Category: landwork

  • Work finally starts

    Monday 24th November 2025 was the day that work started on site. The contractors, who are local, made a driveway, with some space for parking and set up the site for another local firm, Panks, to start work on the borehole that we will need for a water supply but which the builders will also need. The contractors have also placed a couple of cabins on the site. Even with this relatively minor start, the site has a completely different feel to it. It really does look like a building site. When I visited on the Wednesday, the drillers had reached down to about 20 meters. I say drillers but the hole is made purely by percussion. They drop down a heavy hollow tube with a trap door on the bottom which allows them to repeatedly pull it up, empty it and repeat. As they go down they line the deepening hole with slightly larger metal tubing and keep screwing on a further piece as this lining drops further down. Once complete they retrieve this lining having sunk what looks like blue pvc piping down to the bottom of the hole they have made. They are in clay at the moment, which is full of water, and aim to reach sand and chalk where the reliable water supply is to be found. In the video you can see the process and the small stone walls they have fashioned to contain the water and silt that they are bringing up. They say it will take two weeks for this part of the borehole to be finished and all the machinery cleared away. Once they have established a supply they pump it out (into a ditch) for up to 48 hours to encourage a flow and for the water to run clear. They will leave a rudimentary water supply for the builders to put to non-potable use. When the house is built Panks will return to install the filtration system that is needed to be able to use the water for drinking. It still seems unbelievable that this is all possible but I suppose humans have been doing this for centuries.
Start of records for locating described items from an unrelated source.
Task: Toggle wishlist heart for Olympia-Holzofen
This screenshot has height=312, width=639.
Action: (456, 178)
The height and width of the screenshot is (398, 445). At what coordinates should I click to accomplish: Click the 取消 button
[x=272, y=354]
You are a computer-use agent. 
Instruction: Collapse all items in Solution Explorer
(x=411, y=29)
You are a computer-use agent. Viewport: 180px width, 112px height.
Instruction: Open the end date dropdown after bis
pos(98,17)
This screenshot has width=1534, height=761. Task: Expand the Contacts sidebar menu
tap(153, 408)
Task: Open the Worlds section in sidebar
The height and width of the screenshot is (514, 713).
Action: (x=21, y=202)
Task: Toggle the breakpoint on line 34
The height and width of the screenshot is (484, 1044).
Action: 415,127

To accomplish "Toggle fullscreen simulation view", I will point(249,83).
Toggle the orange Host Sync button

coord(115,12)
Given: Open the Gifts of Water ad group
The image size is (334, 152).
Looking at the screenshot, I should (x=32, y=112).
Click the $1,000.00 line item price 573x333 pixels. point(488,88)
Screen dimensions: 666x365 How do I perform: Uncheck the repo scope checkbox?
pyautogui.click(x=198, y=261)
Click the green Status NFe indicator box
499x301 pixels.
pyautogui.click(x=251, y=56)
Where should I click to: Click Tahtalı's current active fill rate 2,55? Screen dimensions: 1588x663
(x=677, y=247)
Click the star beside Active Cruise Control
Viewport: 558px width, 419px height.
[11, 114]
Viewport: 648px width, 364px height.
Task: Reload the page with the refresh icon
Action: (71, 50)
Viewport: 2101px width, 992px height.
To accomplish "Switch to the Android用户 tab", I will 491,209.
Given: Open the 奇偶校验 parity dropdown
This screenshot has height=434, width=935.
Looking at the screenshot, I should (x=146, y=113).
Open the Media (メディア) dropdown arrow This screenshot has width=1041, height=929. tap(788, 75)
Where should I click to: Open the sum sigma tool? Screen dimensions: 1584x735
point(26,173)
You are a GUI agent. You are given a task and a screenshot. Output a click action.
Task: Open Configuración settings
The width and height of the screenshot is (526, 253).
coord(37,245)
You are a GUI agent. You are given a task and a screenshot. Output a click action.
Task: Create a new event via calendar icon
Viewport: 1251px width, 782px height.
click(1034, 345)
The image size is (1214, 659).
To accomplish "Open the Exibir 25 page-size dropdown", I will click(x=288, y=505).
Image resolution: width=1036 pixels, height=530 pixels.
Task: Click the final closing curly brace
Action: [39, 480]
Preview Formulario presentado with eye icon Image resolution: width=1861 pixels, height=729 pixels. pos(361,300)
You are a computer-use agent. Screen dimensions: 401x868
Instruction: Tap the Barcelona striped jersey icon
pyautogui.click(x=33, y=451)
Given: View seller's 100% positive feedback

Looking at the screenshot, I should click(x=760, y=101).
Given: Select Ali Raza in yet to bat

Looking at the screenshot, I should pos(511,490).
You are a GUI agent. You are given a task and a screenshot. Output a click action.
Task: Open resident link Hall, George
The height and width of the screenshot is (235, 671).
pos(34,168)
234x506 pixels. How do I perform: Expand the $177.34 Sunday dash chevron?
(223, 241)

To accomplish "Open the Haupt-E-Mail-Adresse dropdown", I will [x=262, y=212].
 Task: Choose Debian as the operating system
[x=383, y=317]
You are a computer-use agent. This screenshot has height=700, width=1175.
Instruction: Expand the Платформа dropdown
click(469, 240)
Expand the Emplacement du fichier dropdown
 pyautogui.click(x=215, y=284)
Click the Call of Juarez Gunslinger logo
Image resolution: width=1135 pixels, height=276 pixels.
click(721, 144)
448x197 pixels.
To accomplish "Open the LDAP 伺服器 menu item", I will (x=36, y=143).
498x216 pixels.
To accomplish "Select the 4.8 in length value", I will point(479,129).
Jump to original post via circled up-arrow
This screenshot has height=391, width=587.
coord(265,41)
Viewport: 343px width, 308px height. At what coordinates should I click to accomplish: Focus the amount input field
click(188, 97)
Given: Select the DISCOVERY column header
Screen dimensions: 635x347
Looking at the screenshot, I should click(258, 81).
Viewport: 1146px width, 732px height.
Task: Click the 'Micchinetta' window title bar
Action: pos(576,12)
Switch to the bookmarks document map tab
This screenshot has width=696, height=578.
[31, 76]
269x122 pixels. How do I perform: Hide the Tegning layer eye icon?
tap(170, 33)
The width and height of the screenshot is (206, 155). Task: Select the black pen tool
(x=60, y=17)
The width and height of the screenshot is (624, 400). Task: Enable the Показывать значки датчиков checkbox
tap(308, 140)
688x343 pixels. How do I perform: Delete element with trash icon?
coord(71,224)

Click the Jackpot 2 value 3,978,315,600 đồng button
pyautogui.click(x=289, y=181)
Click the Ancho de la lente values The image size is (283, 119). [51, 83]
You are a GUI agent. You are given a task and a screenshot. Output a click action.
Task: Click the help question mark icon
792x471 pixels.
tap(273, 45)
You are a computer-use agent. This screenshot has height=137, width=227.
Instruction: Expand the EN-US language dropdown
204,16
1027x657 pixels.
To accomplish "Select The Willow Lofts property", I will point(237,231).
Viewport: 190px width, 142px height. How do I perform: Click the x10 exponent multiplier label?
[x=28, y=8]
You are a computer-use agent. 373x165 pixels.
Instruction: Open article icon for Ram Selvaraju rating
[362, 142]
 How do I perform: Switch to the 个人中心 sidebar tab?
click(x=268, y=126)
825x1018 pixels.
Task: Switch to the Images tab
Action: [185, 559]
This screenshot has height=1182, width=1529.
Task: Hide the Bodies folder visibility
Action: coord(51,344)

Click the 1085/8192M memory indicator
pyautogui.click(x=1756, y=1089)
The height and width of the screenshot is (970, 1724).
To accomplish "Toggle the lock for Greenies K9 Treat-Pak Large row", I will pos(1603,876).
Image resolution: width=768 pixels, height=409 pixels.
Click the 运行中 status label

  • A frosty day up on the land

    A frosty day up on the land

    January 7th and 8th and I’m up on the land to let in our tree and landscaping person and hang around for a while in the cold. We have never attended to the long border on the north side of the land. There are lots of brambles at one end and over the last 6 months or so at least two of the poplars have died and one has collapsed very close to the existing barn. Another is now at 45 degrees, so we need to act in advance – probably well in advance – of any building work starting.

    I stayed a night at the very reasonable Brome Grange Best Western hotel, a couple of miles up the A140.

    I am amazed at the strength of the tools that they use both to cut up and chip these trees. They did all the work in a day.

    At first I was paralysed with cold or rather the prospect of getting colder and colder but I twigged that some early spring cleaning of the barn – sweeping out the leaves that always find their way in under the doors and cleaning the bird shit from the surfaces – warmed me up. It felt good to reconnect with the building and the whole space. I hadn’t been there for a while and things feel more in limbo, strangely, knowing that we will build here but not knowing when the initial demolition work will start and who will do it. Things move so slowly that I don’t even dare to anticipate that the building will start this year.